From the line with "The width and height of the screenshot is (1389, 728)." through the final line of the entries below, write out each line exactly and nothing else.

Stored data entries
-*-
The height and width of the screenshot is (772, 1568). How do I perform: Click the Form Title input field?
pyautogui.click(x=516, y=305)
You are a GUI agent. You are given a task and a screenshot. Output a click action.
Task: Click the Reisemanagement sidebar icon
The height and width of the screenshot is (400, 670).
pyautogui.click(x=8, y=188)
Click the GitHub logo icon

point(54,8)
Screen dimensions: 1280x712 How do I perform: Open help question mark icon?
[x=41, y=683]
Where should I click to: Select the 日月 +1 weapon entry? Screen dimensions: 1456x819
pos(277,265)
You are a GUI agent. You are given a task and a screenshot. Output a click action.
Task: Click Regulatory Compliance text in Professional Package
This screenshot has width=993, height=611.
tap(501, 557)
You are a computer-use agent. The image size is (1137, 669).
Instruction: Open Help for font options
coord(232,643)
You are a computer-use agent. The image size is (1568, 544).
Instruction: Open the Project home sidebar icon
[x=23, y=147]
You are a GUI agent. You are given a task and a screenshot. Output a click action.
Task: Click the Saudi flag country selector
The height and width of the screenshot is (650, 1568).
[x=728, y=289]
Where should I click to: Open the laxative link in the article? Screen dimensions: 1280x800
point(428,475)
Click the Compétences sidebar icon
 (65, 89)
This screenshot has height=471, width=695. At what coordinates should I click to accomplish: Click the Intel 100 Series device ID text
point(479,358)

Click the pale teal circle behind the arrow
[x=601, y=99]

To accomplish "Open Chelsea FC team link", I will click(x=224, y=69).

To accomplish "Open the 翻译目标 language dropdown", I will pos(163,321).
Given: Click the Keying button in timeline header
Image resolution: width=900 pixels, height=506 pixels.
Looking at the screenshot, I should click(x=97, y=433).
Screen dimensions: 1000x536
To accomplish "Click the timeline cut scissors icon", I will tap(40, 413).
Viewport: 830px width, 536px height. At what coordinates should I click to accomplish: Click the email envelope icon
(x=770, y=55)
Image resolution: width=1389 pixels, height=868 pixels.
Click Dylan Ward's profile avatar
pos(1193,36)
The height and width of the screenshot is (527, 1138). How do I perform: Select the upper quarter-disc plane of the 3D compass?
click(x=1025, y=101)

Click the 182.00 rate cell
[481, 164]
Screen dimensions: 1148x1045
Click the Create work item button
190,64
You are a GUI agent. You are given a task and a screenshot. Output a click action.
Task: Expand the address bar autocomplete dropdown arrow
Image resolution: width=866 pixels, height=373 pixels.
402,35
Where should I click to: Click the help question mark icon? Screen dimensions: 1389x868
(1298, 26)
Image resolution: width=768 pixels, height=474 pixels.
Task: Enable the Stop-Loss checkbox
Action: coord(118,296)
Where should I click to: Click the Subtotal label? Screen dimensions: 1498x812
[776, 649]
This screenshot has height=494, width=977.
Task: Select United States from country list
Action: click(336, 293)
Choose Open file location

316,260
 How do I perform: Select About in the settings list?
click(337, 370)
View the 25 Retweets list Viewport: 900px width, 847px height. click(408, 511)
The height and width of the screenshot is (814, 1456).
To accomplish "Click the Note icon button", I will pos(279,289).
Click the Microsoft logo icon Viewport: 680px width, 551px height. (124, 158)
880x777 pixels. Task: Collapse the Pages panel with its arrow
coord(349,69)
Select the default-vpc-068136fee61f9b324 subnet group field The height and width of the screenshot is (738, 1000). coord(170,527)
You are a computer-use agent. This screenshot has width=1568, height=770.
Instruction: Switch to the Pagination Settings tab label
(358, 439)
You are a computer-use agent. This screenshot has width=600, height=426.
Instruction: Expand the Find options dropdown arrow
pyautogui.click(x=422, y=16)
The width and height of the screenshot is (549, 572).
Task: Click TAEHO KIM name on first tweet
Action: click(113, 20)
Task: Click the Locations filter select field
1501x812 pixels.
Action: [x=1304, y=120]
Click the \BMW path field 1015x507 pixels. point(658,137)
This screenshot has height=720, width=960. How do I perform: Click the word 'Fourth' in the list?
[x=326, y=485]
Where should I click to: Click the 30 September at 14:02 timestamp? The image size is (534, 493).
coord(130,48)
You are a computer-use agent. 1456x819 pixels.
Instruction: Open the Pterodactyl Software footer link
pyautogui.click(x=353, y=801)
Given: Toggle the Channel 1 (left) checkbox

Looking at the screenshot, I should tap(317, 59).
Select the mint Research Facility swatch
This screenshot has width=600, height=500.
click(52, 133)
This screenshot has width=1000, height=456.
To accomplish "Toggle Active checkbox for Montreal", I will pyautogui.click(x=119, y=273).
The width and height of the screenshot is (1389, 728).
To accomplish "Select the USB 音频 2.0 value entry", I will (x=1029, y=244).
-*-
Answer for the task
The width and height of the screenshot is (1389, 728).
To accomplish "Select the USB 音频 2.0 value entry", I will (x=1029, y=244).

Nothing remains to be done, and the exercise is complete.